Student Loan Payments Are Resuming: What It Means and How to Prepare

After a long pause, federal student loan payments are back — and for millions of borrowers, that means it’s time to revisit your loan servicer, update your contact info, and get ready for monthly payments again.

The Trump administration has announced the resumption of collections on defaulted student loans and is ending the extended pandemic-era protections. Here’s what this means, when it starts, and what steps you should take right now.


💬 What Does “Resuming Collections” Mean?

During the COVID-19 emergency, the federal government:

  • Paused all student loan payments
  • Dropped interest rates to 0%
  • Suspended collections on defaulted loans

Now, the pause is ending, and collections on defaulted federal student loans will resume — including wage garnishment, tax refund offsets, and other enforced recovery actions.

Assignment: Decide whether each statement agrees with the article on resuming student loan payments: (a) during the COVID-19 emergency, interest rates on student loans were dropped to 0%; (b) the Biden administration announced that collections on defaulted student loans will resume; (c) during the emergency, the pause applied only to payments on defaulted loans. For each, answer yes or no and quote the words of the article that decide it. Nothing in the items is needed for the work here.

Data for analysis:
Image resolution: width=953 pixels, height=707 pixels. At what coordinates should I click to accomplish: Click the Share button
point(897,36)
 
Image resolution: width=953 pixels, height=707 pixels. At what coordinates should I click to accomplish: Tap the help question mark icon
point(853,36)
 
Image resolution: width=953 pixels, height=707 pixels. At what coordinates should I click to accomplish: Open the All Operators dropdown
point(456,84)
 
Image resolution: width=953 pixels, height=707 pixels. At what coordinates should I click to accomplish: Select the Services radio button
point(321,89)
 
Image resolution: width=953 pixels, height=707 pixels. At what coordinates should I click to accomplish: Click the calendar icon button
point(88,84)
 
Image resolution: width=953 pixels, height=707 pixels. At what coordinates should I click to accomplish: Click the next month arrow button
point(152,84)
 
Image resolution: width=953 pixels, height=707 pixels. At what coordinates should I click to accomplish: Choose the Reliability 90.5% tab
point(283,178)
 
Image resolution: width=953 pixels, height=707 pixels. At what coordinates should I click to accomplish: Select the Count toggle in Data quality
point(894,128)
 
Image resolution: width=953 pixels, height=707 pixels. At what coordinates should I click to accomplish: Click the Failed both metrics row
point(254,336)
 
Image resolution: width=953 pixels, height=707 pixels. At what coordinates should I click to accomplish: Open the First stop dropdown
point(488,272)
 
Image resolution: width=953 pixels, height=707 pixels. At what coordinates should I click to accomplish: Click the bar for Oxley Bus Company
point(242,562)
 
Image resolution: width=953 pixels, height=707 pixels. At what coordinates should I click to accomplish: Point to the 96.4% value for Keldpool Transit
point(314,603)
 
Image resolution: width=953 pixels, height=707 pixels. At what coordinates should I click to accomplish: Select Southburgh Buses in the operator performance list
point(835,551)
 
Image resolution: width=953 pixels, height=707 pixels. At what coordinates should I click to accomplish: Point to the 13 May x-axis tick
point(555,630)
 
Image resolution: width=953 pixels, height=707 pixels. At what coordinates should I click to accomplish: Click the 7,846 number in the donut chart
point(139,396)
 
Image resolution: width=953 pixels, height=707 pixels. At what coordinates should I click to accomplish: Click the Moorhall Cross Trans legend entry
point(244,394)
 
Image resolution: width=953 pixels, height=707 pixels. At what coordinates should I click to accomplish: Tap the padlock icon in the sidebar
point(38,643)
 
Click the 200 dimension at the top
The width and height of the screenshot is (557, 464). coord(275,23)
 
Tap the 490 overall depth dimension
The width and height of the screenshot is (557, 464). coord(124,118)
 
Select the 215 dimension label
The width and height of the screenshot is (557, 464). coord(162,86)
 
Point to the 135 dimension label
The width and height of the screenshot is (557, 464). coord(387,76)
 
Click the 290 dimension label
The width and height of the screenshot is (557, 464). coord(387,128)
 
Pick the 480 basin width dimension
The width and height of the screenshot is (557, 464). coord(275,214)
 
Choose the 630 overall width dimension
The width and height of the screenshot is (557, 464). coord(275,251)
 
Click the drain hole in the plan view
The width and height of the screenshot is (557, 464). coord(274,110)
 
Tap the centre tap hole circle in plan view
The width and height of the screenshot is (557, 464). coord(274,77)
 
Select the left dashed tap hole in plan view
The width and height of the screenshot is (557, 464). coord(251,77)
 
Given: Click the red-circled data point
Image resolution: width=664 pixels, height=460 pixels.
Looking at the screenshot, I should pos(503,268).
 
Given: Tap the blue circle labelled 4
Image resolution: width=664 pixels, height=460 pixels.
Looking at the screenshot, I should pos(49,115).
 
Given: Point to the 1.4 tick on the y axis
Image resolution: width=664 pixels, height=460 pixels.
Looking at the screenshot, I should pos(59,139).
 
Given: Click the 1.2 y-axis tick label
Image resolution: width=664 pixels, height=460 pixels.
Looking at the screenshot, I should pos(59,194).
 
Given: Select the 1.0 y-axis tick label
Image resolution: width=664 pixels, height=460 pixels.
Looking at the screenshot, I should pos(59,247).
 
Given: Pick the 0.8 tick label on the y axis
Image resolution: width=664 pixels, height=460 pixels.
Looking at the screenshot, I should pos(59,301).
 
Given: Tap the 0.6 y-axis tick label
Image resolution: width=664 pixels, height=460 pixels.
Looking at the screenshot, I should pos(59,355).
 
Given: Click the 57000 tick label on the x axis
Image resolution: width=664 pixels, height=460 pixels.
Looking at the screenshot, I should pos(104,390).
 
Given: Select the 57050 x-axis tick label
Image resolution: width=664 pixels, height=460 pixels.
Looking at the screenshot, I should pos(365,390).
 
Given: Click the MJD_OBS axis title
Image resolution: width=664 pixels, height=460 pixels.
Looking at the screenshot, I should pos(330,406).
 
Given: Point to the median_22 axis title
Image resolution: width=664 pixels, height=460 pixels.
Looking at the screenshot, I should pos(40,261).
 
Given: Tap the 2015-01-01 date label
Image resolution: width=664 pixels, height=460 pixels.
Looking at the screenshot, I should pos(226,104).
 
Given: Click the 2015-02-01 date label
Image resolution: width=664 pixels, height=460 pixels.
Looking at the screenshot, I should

Your response:
(a) Yes: "Dropped interest rates to 0%"
(b) No: "The Trump administration has announced the resumption of collections on defaulted student loans"
(c) No: "Paused all student loan payments"